Color represents what has been missing in our portrait of ancient Greece: a complex civilization with a deep appreciation of sensual beauty and festival. "In some ways we made the Greeks better than they were, but also less exciting," says Ebbinghaus. "I'm reminded of my parents' resistance to switching to color television. 'You can imagine so much more in black and white,' they'd say. The more fragmentary something is, the bigger the surface it offers for projection."

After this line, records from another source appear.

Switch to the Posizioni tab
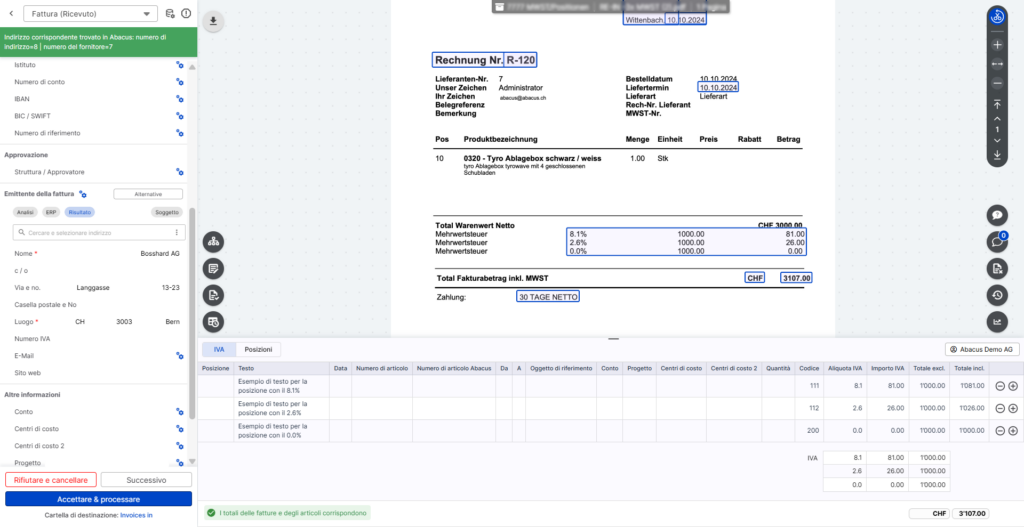pos(258,350)
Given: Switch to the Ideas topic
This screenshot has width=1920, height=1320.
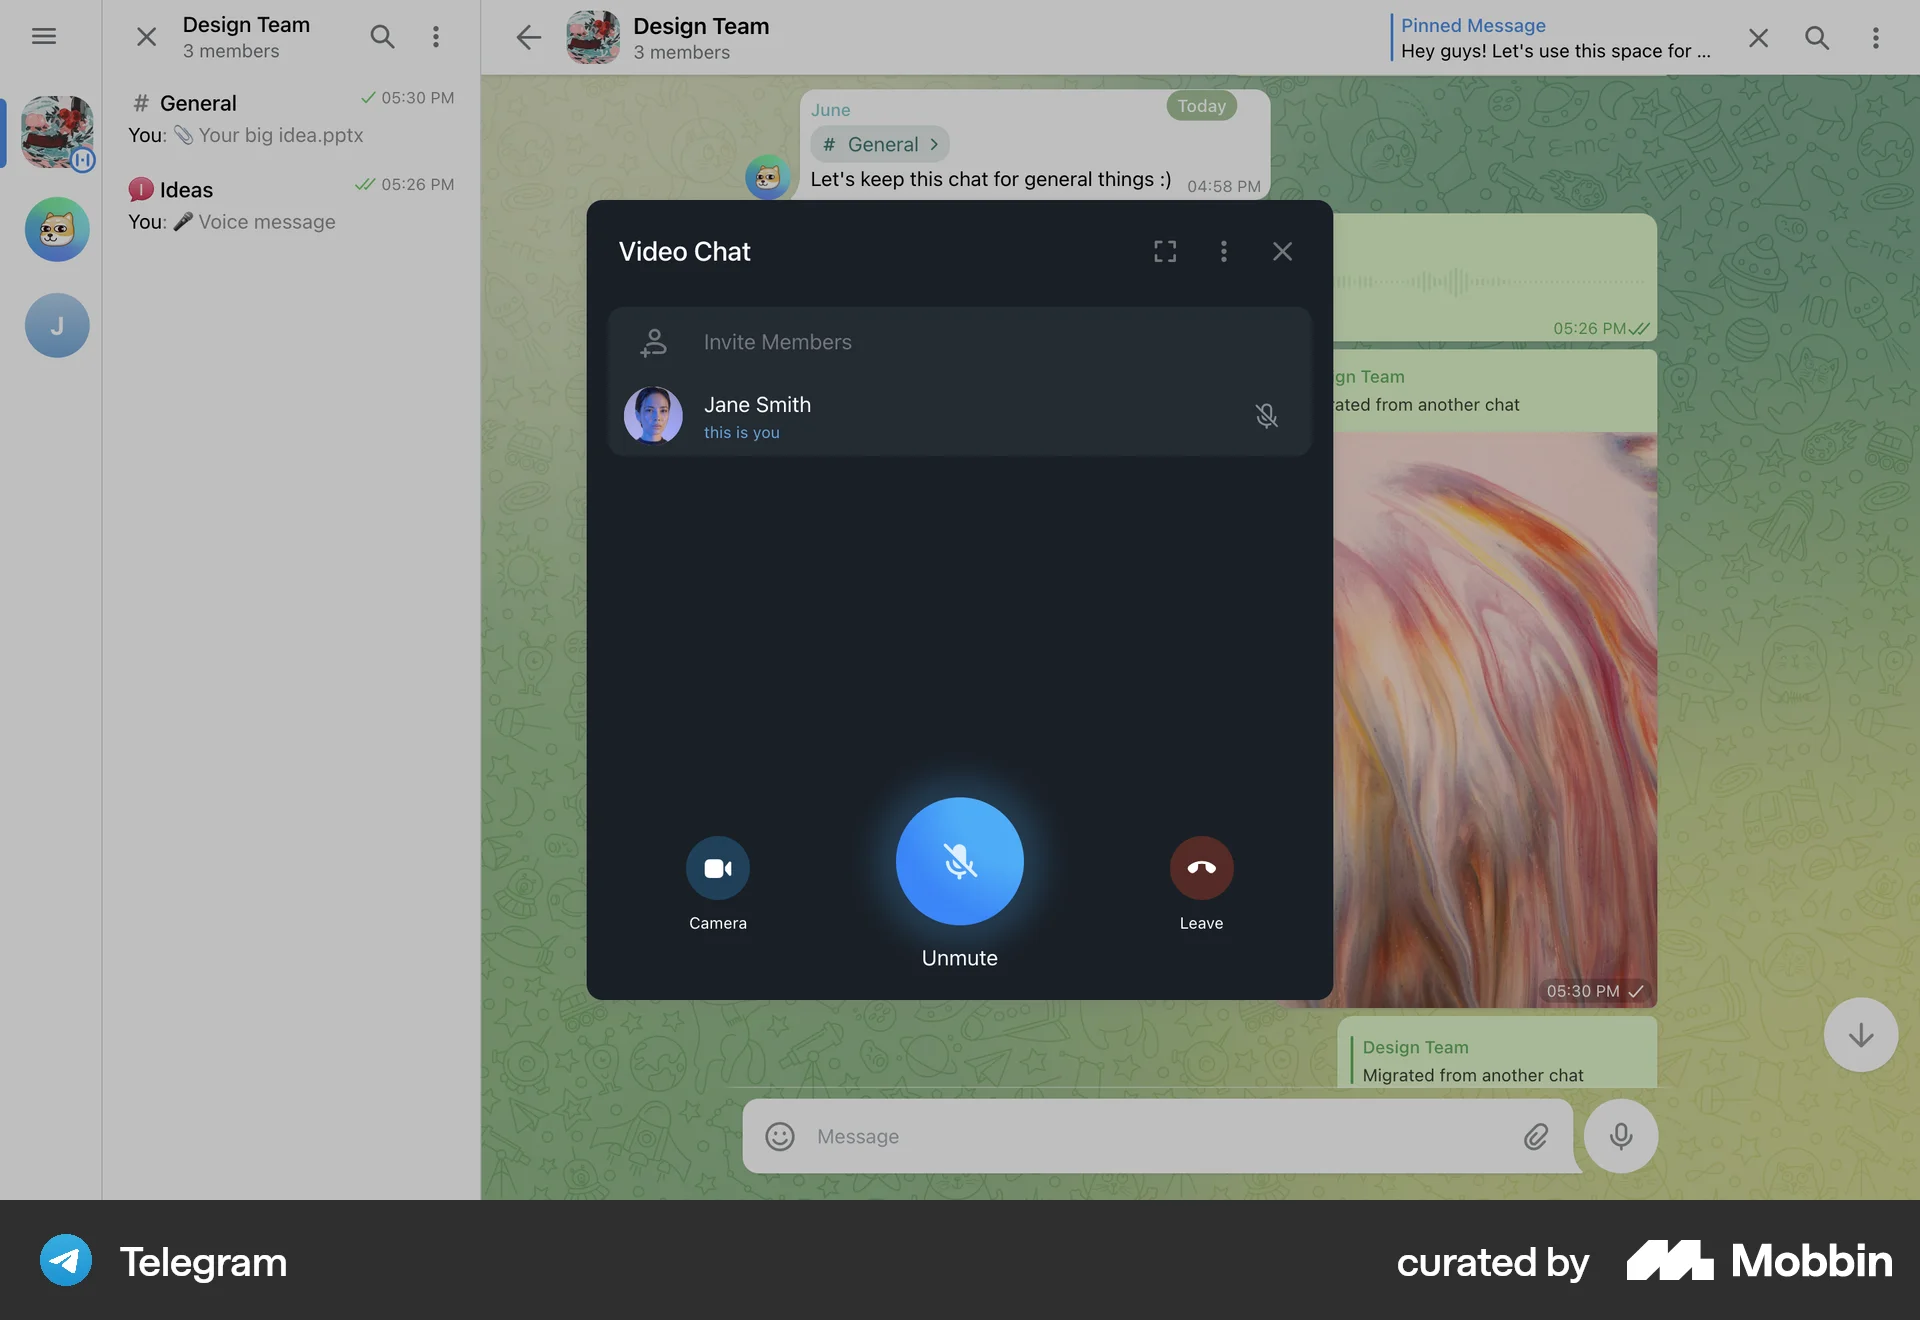Looking at the screenshot, I should [290, 204].
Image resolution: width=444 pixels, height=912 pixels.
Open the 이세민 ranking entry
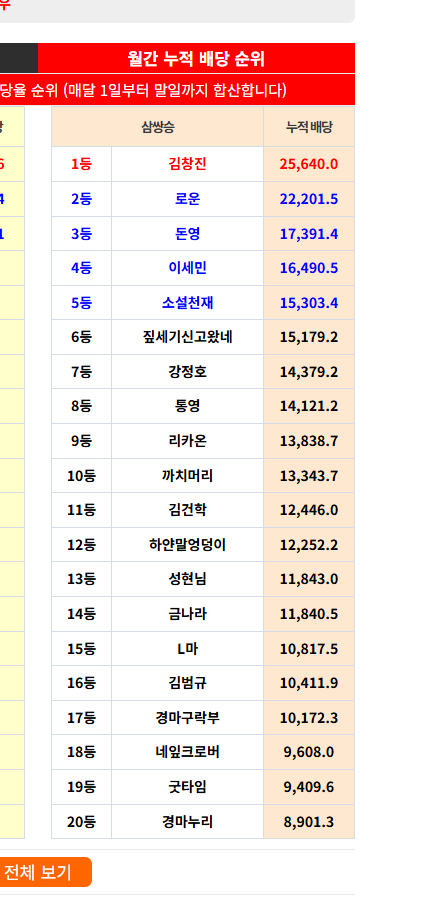(187, 268)
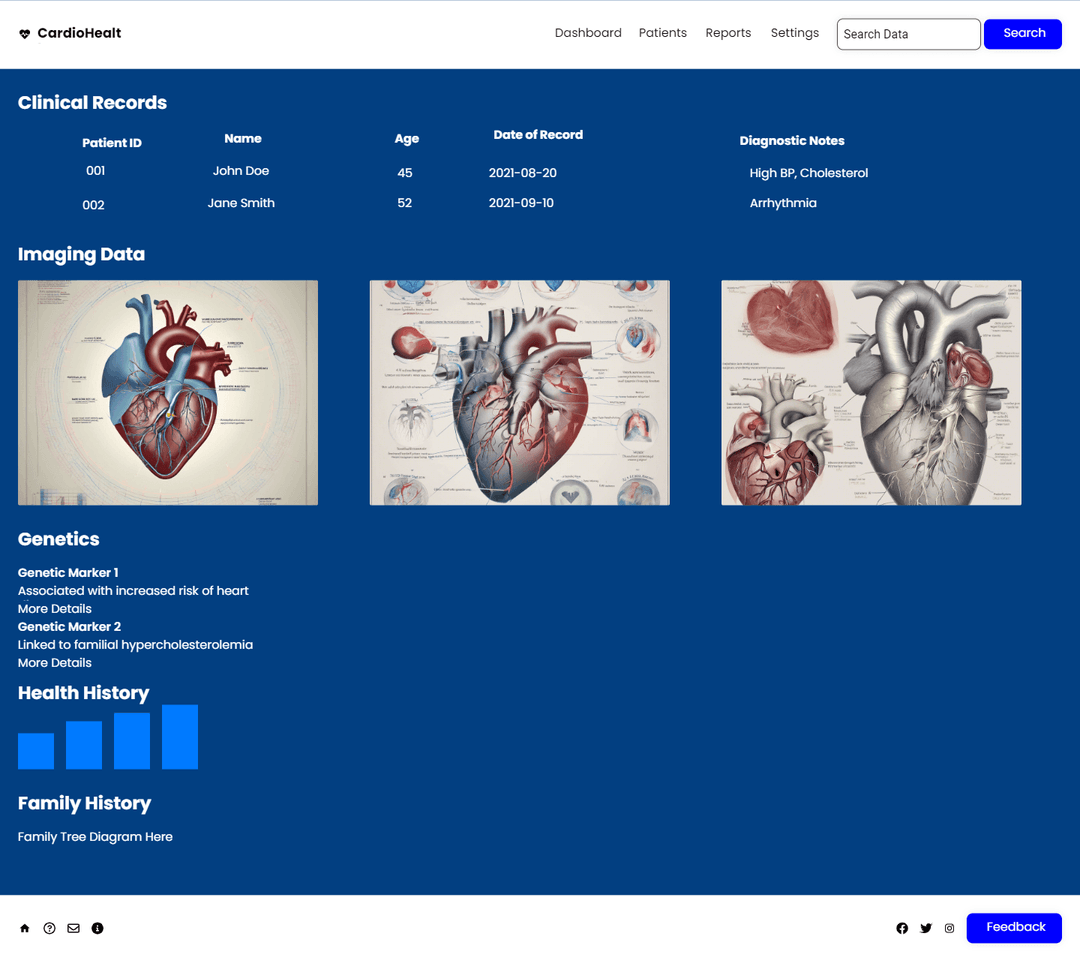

Lapatin agrees: "Classical art still carries such a charge. If we're going to successfully interrogate our own culture's values, it's important to examine their underpinnings."

The 'reel' Greece?

Hollywood has often turned to the ancient world for inspiration, with varying results. Lloyd Llewellyn-Jones, who served as a consultant to Oliver Stone's Alexander, admired the film's commitment to historical accuracy – with one exception: the costumes worn by Angelina Jolie, who played Alexander's mother.

"We had her in the appropriate clothes, loose linens fastened with pins and brooches. She deemed them too frumpy and had costume designer Jenny Beavan create something with more, shall we say, Christian Dior tailoring." He laughs. "History or no history, a star still has the power to dictate her look."

Color symbolism in ancient Greece

  • Red:A transitional color, indicating a change in life status. Boys on the threshold of becoming men wore red cloaks. Brides wore red veils. Death shrouds were red.

  • Black:Worn for mourning, but also to draw attention to the mourner's social status. "True blacks were hard to achieve," says Llewellyn-Jones. "You often see the term 'thrice-dyed' to describe deep black."

  • Purple:Indicated royalty or high rank, due to the rarity of purple dye. Alexander the Great was fond of wearing purple from head to toe.

  • White: As much a state of being as a color; the ancients used the word to designate youthful or feminine, pale skin.